I do not comprehend fully what Jesus was telling us to do in these verses. I don’t have a list to check off as His follower. As I read other things He said, I do know that Jesus wants us to use what we have to serve and love others, and He wasn’t at all soft about our calling to die to ourselves. “But He turned and said to Peter, ‘Get behind me, Satan! You are a stumbling block to Me, because you are not setting your mind on God’s interests, but on man’s.’ Then Jesus said to His disciples, ‘If anyone wants to become My follower, he must deny himself, take up his cross, and follow Me. For whoever wants to save his life will lose it, but whoever loses his life for My sake will find it. For what does it benefit a person if he gains the whole world but forfeits his life? Or what can a person give in exchange for his life?

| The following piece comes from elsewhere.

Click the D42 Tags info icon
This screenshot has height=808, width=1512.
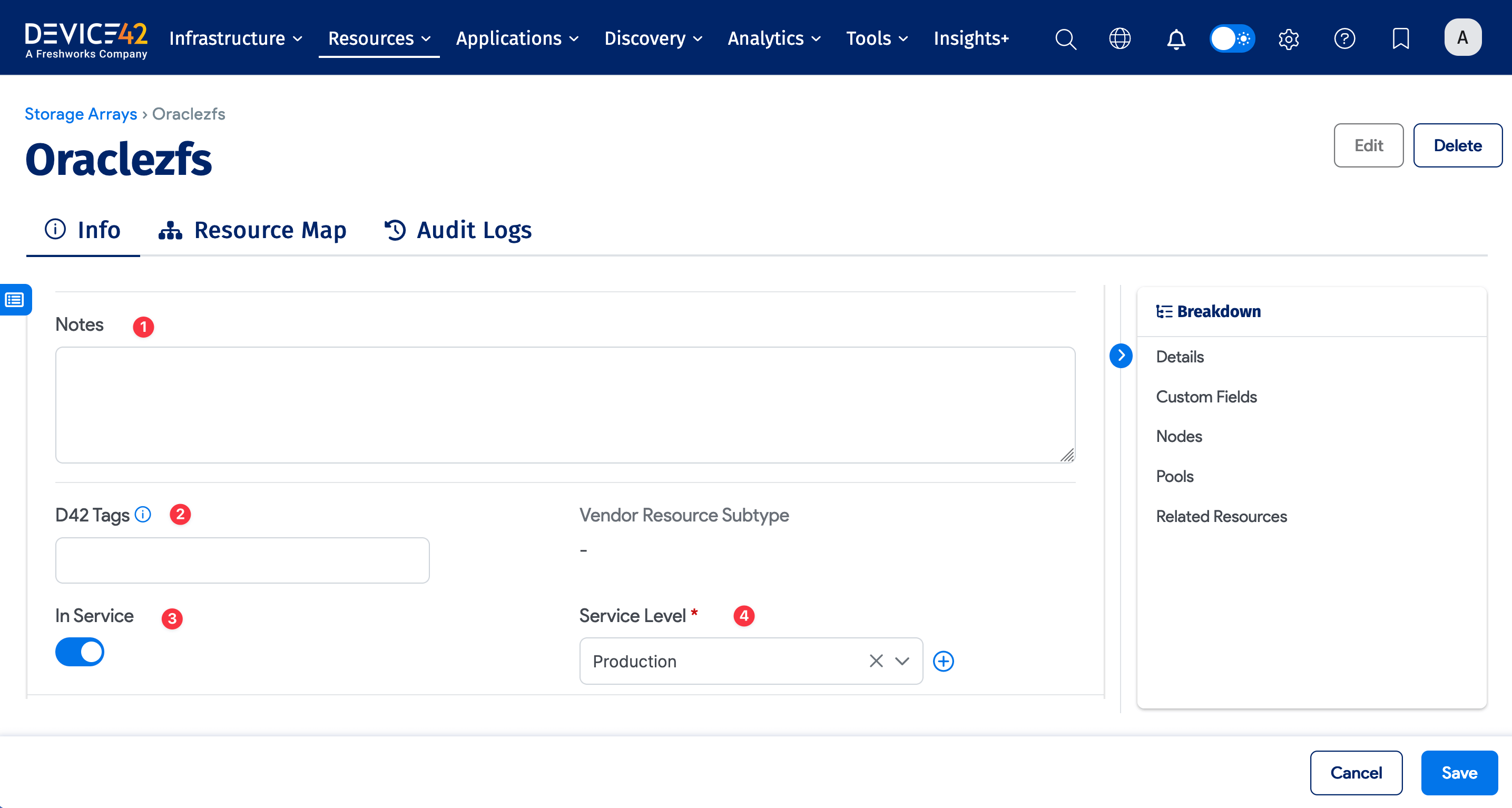click(143, 515)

For the Son of Man will come with His angels in the glory of his Father, and then He will reward each person according to what he has done.”
 
It’s not popular or pretty, but it’s nearly impossible to deny that the New Testament emphasizes the crucified life of the believer. Living sacrificially is one of the ways we demonstrate we are of Christ … that we are His servants – living life for others. He never once said, no not once, that following Him would be easy or without suffering. He did say that the burden would be light if we allowed Him to love and serve through us, rather than attempting it in our own strength.
 
If it can be described at all, foster care is certainly bitter-sweet. But the bitter taste of today is short-lived. And the assured presence of Jesus brings sweetness … a forestaste of glory divine.

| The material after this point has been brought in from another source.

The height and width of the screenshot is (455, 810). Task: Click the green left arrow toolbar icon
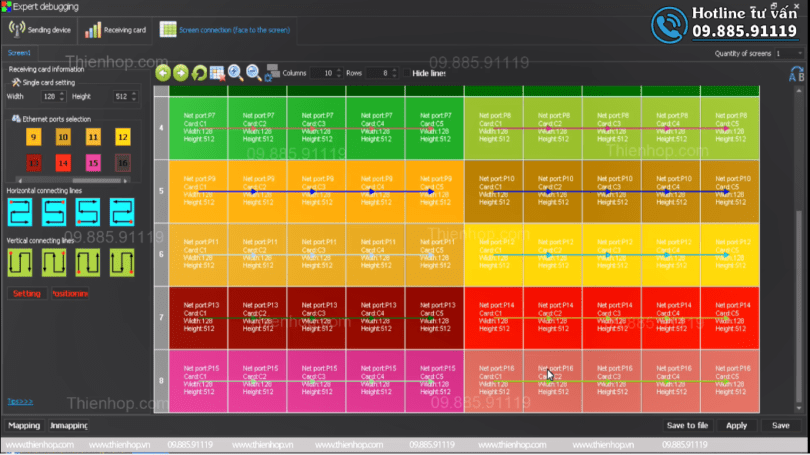pos(164,73)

We are called to be ready to give the answer for the hope within us!! … We are to foster it in others.

So …

We do what we do because of what the Master did and said.
We do what we do because of what the Master does in and through us as we do it.
And we do what we do because of what the Master will say when we have done it for Him:
‘Well done, good and faithful slave! You have been faithful in a few things. I will put you in charge of many things. Enter into the joy of your Master!”

Everyday I am allowed to experience the joy of fostering … HOPE!